## PROBLEMA PROPOSTO 1:
Segundo o excerto sobre a insegurança e o neoliberalismo, qual é o maior desafio à segurança do século XXI?

## EXCERTO DO TEXTO:
************
De acordo com este ponto de vista, a insegurança − a falta de autonomia, a angústia, o medo − tem como causa o processo de disputa do Estado pelo neoliberalismo que tem vindo a desviar os recursos e as finalidades dos poderes públicos, a que estão obrigados pelo contrato social democrático, para permitir a acumulação do capital financeiro e o aprofundamento das desigualdades socioeconómicas. O projecto neoliberal fá-lo através de rendimentos cada vez mais assimétricos, e não redistribuídos, de políticas fiscais que continuam a recusar-se a taxar o sistema financeiro (apesar de ser o responsável pela crise) e pela destruição activa dos mecanismos de segurança que as sociedades conseguiram construir através das leis laborais e dos serviços públicos (educação, saúde, segurança social…). O maior desafio à segurança do século XXI é a defesa do Estado social, do chamado modelo social europeu, que está a ser destruído pela própria União Europeia.
************
(Dados de localização de palavras e elementos)
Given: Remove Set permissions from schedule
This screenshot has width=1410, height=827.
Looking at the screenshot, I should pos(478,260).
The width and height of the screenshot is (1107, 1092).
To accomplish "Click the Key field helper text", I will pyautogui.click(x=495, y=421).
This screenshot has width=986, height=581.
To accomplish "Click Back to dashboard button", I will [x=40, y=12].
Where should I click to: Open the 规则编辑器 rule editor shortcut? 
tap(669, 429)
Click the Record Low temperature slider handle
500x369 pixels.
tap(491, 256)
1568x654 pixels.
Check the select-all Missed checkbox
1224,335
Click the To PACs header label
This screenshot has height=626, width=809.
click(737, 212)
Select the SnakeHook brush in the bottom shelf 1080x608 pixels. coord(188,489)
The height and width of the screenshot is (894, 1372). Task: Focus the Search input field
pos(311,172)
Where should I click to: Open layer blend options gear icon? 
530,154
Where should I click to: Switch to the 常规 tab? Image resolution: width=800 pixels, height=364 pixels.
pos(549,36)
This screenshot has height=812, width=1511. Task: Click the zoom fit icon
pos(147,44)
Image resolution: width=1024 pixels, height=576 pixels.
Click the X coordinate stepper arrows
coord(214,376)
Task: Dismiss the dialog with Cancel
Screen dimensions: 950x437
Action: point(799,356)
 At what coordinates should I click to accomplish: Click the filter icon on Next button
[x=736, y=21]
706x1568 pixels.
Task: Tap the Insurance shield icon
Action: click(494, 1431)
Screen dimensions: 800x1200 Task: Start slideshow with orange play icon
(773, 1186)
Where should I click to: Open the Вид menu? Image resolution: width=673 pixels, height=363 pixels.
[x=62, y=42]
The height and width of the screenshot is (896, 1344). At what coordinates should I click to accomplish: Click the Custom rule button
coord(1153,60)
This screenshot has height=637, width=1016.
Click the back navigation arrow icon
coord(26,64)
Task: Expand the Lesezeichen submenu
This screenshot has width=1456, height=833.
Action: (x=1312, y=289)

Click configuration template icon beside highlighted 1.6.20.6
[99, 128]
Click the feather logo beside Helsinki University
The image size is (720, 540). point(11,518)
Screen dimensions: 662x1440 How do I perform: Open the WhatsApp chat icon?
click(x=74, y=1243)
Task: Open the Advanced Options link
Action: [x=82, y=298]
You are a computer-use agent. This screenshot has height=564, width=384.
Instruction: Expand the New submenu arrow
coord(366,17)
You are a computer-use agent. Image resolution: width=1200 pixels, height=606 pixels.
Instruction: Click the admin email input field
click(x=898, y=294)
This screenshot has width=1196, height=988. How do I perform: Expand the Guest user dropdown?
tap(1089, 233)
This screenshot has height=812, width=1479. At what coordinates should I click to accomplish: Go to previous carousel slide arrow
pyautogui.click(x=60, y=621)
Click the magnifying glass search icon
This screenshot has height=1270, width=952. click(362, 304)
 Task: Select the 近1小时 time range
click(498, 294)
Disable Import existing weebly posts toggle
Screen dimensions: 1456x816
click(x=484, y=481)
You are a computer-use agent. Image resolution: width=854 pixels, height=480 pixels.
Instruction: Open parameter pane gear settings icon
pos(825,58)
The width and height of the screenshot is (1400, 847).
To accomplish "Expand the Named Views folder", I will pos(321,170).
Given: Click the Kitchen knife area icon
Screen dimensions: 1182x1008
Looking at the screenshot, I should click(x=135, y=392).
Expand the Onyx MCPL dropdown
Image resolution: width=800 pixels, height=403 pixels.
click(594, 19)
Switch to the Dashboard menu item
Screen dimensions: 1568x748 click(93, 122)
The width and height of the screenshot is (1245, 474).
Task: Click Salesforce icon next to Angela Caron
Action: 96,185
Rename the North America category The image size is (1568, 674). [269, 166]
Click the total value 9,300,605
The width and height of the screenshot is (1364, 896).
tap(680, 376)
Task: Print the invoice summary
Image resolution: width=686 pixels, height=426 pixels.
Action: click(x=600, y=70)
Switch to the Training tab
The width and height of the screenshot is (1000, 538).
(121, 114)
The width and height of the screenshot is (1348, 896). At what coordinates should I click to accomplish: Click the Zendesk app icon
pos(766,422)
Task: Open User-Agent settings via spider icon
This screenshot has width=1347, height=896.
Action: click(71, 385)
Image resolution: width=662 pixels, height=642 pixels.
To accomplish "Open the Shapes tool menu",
************
## PROBLEMA PROPOSTO 2:
Formata como lista JSON de strings os registos desde a linha que contém "Rename the North" até ao fim dos registos, ambas incluídas. Usa uma string por linha e deixa de fora as linhas em branco.

## RESPOSTA RESOLVIDA 1:
É a defesa do Estado social, do chamado modelo social europeu.

## RESPOSTA RESOLVIDA 2:
[
  "Rename the North America category The image size is (1568, 674). [269, 166]",
  "Click the total value 9,300,605",
  "The width and height of the screenshot is (1364, 896).",
  "tap(680, 376)",
  "Task: Print the invoice summary",
  "Image resolution: width=686 pixels, height=426 pixels.",
  "Action: click(x=600, y=70)",
  "Switch to the Training tab",
  "The width and height of the screenshot is (1000, 538).",
  "(121, 114)",
  "The width and height of the screenshot is (1348, 896). At what coordinates should I click to accomplish: Click the Zendesk app icon",
  "pos(766,422)",
  "Task: Open User-Agent settings via spider icon",
  "This screenshot has width=1347, height=896.",
  "Action: click(71, 385)",
  "Image resolution: width=662 pixels, height=642 pixels.",
  "To accomplish \"Open the Shapes tool menu\","
]